→ Collected data:
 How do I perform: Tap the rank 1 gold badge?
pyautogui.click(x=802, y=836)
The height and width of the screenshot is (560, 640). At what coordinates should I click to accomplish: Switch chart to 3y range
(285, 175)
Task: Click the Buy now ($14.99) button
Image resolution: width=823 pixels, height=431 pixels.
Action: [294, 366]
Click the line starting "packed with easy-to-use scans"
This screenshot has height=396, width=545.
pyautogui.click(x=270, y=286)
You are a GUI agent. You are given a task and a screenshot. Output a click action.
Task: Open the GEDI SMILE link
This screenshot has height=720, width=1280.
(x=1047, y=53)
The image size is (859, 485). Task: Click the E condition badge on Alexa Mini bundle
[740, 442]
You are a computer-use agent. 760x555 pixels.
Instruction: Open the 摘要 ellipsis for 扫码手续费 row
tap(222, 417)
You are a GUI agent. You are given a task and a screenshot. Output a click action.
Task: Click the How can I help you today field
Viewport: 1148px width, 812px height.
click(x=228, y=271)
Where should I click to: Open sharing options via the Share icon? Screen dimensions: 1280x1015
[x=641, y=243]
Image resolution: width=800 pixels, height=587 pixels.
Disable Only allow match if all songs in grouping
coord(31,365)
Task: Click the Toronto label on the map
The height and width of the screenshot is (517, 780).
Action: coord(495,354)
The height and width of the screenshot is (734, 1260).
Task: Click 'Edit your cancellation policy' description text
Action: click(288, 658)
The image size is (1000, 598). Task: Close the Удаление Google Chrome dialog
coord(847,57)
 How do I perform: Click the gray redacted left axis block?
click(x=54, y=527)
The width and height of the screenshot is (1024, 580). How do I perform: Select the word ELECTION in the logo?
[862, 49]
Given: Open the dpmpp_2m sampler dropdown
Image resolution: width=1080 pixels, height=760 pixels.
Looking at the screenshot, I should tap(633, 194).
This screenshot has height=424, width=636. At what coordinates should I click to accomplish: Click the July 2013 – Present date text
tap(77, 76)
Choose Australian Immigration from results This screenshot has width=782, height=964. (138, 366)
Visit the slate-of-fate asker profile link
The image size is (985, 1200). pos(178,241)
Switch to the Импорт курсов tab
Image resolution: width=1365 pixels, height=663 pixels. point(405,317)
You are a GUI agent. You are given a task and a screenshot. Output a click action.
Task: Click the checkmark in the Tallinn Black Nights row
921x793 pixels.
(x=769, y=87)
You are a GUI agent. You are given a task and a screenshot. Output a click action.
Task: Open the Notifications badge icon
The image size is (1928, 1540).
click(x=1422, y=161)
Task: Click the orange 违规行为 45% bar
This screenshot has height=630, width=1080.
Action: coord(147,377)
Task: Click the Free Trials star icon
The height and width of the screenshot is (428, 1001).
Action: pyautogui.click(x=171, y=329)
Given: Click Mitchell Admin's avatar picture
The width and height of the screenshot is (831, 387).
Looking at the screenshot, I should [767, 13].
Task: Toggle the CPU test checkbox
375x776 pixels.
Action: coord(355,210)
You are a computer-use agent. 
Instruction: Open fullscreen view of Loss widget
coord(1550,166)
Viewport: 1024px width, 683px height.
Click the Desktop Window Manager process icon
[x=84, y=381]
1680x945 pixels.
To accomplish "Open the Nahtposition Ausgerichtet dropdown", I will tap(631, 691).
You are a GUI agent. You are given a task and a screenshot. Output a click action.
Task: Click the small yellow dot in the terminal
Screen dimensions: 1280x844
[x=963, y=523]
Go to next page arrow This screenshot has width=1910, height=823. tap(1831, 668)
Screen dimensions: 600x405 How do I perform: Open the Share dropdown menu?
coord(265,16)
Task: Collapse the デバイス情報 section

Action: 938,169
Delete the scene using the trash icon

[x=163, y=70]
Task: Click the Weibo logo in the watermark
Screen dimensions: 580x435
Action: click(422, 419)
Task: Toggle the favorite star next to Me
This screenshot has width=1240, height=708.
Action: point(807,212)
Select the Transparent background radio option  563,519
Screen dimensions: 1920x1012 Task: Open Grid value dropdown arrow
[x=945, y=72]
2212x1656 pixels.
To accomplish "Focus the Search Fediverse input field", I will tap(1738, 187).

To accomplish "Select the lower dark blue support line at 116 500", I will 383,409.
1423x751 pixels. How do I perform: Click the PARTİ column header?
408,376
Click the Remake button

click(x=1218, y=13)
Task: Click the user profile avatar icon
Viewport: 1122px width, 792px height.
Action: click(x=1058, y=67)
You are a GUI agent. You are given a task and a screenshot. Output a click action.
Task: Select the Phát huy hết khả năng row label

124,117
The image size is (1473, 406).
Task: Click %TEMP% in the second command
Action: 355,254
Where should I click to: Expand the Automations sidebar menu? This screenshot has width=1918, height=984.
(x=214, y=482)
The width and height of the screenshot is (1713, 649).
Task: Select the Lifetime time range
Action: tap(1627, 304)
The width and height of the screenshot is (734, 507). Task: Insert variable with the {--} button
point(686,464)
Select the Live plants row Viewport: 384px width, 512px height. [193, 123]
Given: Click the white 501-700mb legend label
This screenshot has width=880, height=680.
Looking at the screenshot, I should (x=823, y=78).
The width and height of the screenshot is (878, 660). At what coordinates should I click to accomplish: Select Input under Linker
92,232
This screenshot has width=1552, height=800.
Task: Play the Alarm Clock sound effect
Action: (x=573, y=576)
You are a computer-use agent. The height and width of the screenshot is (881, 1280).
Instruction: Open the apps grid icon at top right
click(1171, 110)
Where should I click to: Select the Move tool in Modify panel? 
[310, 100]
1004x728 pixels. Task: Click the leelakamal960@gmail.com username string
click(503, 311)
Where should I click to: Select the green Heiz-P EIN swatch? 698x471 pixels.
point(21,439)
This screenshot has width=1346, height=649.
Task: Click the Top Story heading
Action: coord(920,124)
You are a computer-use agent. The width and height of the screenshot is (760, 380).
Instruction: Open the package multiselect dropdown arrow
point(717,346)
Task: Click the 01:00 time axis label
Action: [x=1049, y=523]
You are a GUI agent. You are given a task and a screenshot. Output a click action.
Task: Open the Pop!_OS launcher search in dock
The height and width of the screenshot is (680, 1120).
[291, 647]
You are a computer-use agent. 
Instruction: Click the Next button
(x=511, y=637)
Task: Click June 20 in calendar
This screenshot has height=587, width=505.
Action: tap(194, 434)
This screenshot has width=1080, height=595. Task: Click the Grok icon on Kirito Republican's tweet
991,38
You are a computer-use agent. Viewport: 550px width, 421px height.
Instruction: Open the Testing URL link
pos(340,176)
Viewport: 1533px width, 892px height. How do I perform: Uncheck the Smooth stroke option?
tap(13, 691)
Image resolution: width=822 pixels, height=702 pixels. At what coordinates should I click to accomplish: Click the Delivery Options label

→ Prompt:
Take every line above where "computer" appears and copy it.

→ Task solution:
You are a computer-use agent. 760x555 pixels.
You are a computer-use agent. 
You are a computer-use agent. The height and width of the screenshot is (881, 1280).
You are a computer-use agent. The width and height of the screenshot is (760, 380).
You are a computer-use agent. 
You are a computer-use agent. Viewport: 550px width, 421px height.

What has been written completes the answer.